* Data for analysis:
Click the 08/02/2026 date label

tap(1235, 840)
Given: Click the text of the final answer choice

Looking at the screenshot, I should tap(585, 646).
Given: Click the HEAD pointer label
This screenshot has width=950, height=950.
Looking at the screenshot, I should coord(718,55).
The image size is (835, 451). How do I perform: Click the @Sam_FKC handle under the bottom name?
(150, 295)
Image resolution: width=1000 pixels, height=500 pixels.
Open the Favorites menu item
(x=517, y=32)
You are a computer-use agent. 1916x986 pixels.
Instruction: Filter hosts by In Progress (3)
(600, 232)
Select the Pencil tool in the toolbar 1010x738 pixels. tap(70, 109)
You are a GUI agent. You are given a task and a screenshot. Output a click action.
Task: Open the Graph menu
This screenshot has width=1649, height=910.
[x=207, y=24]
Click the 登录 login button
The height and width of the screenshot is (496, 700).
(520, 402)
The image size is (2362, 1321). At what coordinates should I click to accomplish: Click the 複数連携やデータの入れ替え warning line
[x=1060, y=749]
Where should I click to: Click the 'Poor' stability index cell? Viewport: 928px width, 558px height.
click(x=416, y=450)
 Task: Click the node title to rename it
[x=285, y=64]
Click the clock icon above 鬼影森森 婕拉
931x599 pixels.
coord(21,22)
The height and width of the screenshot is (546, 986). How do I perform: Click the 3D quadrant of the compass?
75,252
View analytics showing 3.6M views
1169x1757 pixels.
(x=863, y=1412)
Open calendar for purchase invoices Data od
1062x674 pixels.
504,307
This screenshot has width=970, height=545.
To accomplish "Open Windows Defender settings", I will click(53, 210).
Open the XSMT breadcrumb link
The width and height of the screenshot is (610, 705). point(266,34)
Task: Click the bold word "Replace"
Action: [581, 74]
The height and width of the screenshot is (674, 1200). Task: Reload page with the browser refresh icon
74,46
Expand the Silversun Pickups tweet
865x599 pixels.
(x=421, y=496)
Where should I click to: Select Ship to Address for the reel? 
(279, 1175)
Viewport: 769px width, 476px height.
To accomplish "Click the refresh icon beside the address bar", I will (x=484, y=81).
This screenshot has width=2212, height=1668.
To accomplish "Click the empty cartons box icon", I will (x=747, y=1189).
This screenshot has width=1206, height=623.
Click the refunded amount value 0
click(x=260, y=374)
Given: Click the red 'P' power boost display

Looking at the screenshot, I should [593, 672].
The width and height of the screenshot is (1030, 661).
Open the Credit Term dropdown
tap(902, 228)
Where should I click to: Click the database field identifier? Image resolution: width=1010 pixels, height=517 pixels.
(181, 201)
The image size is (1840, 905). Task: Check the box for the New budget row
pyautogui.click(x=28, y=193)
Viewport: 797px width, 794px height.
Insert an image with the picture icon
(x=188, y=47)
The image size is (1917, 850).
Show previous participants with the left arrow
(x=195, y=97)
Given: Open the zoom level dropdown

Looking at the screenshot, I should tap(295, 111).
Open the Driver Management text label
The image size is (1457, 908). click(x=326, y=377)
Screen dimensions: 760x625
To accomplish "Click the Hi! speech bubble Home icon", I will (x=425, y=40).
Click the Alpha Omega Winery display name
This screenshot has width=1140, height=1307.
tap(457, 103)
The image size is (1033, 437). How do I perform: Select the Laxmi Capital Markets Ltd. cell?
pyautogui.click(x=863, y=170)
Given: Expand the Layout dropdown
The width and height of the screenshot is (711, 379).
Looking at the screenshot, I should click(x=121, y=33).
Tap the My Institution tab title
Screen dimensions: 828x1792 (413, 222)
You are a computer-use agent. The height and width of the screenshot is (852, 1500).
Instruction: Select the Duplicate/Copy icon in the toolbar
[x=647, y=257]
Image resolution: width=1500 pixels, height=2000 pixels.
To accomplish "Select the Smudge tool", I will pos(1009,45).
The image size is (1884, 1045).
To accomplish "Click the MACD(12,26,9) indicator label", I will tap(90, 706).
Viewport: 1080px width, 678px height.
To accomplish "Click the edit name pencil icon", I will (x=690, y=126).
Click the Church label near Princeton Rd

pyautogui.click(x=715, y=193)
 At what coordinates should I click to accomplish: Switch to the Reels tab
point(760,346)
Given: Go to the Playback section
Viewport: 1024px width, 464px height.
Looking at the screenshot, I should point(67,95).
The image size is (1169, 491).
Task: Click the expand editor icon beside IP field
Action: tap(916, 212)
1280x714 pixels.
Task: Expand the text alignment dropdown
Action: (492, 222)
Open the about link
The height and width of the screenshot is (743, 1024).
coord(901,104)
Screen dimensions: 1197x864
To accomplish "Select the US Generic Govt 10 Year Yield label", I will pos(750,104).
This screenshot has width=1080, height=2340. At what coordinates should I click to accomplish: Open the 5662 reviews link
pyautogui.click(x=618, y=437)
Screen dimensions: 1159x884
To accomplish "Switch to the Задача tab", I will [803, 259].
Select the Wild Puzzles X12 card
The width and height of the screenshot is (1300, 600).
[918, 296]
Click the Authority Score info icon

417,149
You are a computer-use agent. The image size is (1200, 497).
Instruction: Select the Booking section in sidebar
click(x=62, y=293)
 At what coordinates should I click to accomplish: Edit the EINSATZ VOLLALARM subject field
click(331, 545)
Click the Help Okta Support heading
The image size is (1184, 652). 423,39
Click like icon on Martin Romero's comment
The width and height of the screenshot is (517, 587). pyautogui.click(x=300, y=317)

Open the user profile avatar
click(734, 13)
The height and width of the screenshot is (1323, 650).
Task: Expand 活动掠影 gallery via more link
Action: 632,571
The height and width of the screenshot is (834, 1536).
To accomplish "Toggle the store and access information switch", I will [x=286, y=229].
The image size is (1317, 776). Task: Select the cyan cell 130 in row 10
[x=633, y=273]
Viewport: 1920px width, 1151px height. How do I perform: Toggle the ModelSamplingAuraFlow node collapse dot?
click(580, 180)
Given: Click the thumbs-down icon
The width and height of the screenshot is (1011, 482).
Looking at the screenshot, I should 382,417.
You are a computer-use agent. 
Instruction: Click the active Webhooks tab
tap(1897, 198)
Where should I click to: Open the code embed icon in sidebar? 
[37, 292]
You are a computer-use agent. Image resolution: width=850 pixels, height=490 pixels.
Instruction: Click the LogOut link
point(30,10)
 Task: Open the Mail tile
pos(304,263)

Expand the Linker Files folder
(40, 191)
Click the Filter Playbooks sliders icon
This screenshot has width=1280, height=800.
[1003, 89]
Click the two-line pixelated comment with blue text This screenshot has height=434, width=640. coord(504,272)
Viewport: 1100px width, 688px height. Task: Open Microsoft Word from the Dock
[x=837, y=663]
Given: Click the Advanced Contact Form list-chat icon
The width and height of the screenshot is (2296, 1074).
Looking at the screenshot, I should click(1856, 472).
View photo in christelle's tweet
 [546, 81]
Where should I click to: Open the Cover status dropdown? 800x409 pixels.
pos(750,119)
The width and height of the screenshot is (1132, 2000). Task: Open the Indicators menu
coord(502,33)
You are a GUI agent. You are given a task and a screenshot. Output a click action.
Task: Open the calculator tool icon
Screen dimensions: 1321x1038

* Requirement: Restate word for word the lines of the data above, starting at the line containing "The height and width of the screenshot is (834, 1536)." and ending at the line containing "Given: Click the thumbs-down icon", both included, and nothing more.

* Answer for the task:
The height and width of the screenshot is (834, 1536).
To accomplish "Toggle the store and access information switch", I will [x=286, y=229].
The image size is (1317, 776). Task: Select the cyan cell 130 in row 10
[x=633, y=273]
Viewport: 1920px width, 1151px height. How do I perform: Toggle the ModelSamplingAuraFlow node collapse dot?
click(580, 180)
Given: Click the thumbs-down icon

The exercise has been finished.